[Start of PASSAGE]

What is the difference between an IAM role and an IAM user?

An IAM user is a permanent identity with long-term credentials (password and access keys), typically used for humans or applications that need persistent access. An IAM role is an identity that provides temporary credentials via AWS STS, and can be assumed by users, applications, or AWS services. Roles are preferred for EC2, Lambda, and cross-account access because they eliminate the need to manage long-term keys and automatically rotate credentials.

How do I allow an EC2 instance to access an S3 bucket?

Create an IAM role with a policy that grants the necessary S3 permissions (e.g., s3:GetObject). Attach the role to the EC2 instance via an instance profile (during launch or by modifying the instance). The EC2 instance will automatically retrieve temporary credentials from the instance metadata service at http://169.254.169.254/latest/meta-data/iam/security-credentials/role-name. No access keys need to be stored on the instance.

[End of PASSAGE]
[Start of DATA PROVIDED]

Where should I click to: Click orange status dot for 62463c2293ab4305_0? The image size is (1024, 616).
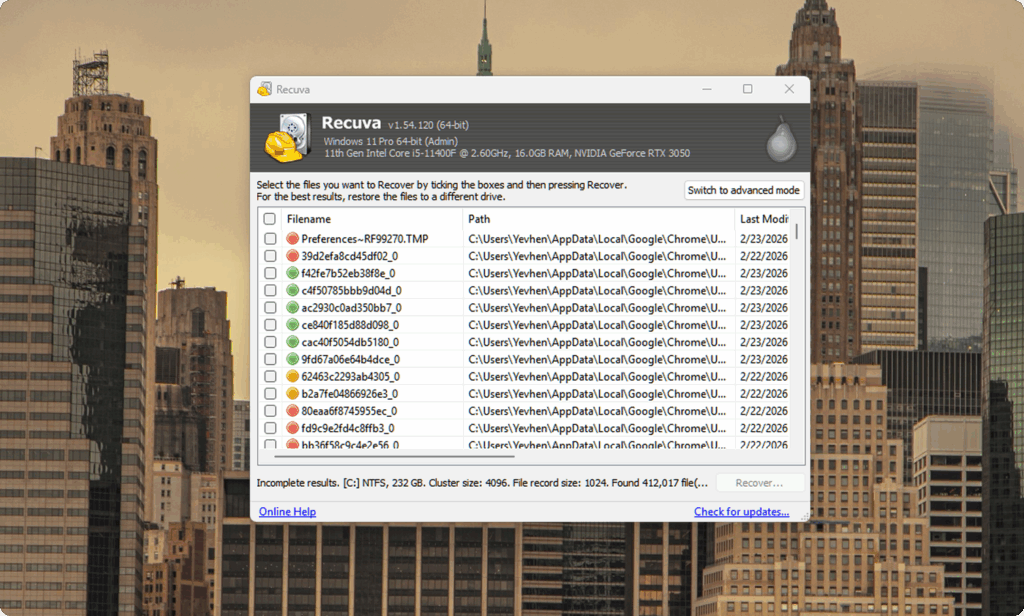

[End of DATA PROVIDED]

**YOUR TASKS:**
1. In the IAM text, condense the paragraph beginning "Create an IAM role with a policy" into a short list of steps that keeps its main facts.
2. Resume the IAM text after its last sentence, in the same question-and-answer style.

**THE RESPONSES:**
1.
- Create an IAM role with a policy granting the needed S3 permissions (e.g., s3:GetObject).
- Attach the role to the EC2 instance through an instance profile, either at launch or by modifying the instance.
- The instance automatically retrieves temporary credentials from the instance metadata service at http://169.254.169.254/latest/meta-data/iam/security-credentials/role-name.
- No access keys need to be stored on the instance.

2.
What is the difference between identity-based and resource-based policies?

Identity-based policies are attached to an IAM user, group, or role and define what actions that identity can perform on which resources. Resource-based policies are attached directly to a resource (e.g., S3 bucket, SQS queue) and define which principals can access the resource and what actions they can perform. Resource-based policies can grant cross-account access directly, while identity-based policies require a cross-account role to grant access to another account.

Can I modify a service-linked role?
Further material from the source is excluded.